Consequently, I would recommend not only purchasing a broad-based index ETF, but also ETFs in the financial, industrial, technology and materials sectors. Here are a few you might find interesting, each with expense ratios less than 0.5%:

  • Financial Select Sector SPDR (NYSE:XLF): -10.19% one-year return, low turnover, holdings include JPMorgan, Wells Fargo, Citigroup, Bank of America and Berkshire Hathaway, giving you exposure to large-cap financials, which generally perform very well during a recovery.
  • An alternative or additional ETF for smaller regional bank exposure is SPDR KBW Regional Bank (NYSE:KRE), with a 6.56% one-year return, low turnover, holdings include Hudson City Bancorp, BOK Financial Corp., City National Corp., East West Bancorp and First Horizon National.
  • Vanguard Industrials ETF (NYSE:VIS): 4.37% one-year return, diversified among market caps, with its largest holdings including General Electric, United Technologies, Caterpillar, 3M, UPS and Boeing.
  • Technology SPDR (NYSE:XLK): 8.53% one-year return, broadly diversified with its largest holdings in Apple, IBM, Microsoft, Google, Oracle and Verizon.
  • Materials Select Sector SPDR (NYSE:XLB): 0.55% one-year return, concentrated primarily in chemicals, metals and mining. Its largest holdings include Freeport-McMoRan, DuPont, Dow Chemical, Monsanto and Newmont Mining.

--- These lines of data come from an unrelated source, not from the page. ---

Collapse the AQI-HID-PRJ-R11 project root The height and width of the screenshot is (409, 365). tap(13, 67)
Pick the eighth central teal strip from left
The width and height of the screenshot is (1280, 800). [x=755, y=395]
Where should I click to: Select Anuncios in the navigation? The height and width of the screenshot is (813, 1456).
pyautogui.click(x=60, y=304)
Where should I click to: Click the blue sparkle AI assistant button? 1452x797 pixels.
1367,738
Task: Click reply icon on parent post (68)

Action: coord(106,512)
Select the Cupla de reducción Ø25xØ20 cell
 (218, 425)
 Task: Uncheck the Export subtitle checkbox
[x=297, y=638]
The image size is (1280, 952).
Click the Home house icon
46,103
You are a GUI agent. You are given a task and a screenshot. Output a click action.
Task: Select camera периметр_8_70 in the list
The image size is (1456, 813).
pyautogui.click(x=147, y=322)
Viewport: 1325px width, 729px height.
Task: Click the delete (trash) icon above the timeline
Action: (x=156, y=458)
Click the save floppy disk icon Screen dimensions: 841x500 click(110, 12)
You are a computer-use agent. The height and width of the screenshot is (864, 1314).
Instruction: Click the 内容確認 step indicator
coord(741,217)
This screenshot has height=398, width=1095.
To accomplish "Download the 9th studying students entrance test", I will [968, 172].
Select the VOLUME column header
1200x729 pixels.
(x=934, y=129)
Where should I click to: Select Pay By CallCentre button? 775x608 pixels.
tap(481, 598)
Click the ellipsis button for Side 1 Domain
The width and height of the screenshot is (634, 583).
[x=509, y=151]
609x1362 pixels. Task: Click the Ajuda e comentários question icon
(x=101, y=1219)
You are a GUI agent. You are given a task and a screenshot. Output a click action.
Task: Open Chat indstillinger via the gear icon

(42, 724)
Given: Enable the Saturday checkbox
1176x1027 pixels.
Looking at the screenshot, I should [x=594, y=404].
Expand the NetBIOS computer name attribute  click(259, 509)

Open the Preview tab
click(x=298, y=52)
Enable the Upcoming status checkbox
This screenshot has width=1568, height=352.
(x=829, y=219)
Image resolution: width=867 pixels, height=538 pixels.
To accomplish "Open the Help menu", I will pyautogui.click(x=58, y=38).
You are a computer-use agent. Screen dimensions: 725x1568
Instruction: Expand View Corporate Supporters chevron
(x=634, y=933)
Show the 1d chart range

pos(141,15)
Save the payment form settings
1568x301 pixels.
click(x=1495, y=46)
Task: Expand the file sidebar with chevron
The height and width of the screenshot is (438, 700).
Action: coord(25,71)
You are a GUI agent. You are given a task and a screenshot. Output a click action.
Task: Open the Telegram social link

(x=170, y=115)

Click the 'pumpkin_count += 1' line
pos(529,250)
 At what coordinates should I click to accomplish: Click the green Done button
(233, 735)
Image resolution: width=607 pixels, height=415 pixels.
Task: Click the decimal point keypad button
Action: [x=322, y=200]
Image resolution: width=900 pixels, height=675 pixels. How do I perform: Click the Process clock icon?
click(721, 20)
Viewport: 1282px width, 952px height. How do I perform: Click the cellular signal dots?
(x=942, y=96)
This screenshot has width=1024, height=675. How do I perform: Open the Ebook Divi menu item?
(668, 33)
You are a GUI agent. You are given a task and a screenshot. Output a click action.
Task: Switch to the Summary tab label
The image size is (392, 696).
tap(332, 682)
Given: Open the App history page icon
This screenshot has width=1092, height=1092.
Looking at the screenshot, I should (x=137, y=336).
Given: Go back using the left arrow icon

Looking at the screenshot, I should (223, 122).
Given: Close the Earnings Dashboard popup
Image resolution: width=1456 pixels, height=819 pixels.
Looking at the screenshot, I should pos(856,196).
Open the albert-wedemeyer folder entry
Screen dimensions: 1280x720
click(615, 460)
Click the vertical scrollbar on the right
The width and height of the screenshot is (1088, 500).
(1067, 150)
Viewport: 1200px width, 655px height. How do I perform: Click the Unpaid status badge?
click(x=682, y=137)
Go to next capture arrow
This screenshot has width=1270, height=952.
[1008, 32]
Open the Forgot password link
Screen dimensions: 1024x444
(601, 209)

For investors who are looking for a bit higher risk/return ratio, you might consider the sub-categories in each of these sectors. But, as always, please do your own research to make sure that any investment you consider meets your personal goals and risk profile.

As of this writing, Nancy Zambell did not hold a position in any of the aforementioned stocks.

Note: Performance numbers from Yahoo Finance and screening from etfdb.com.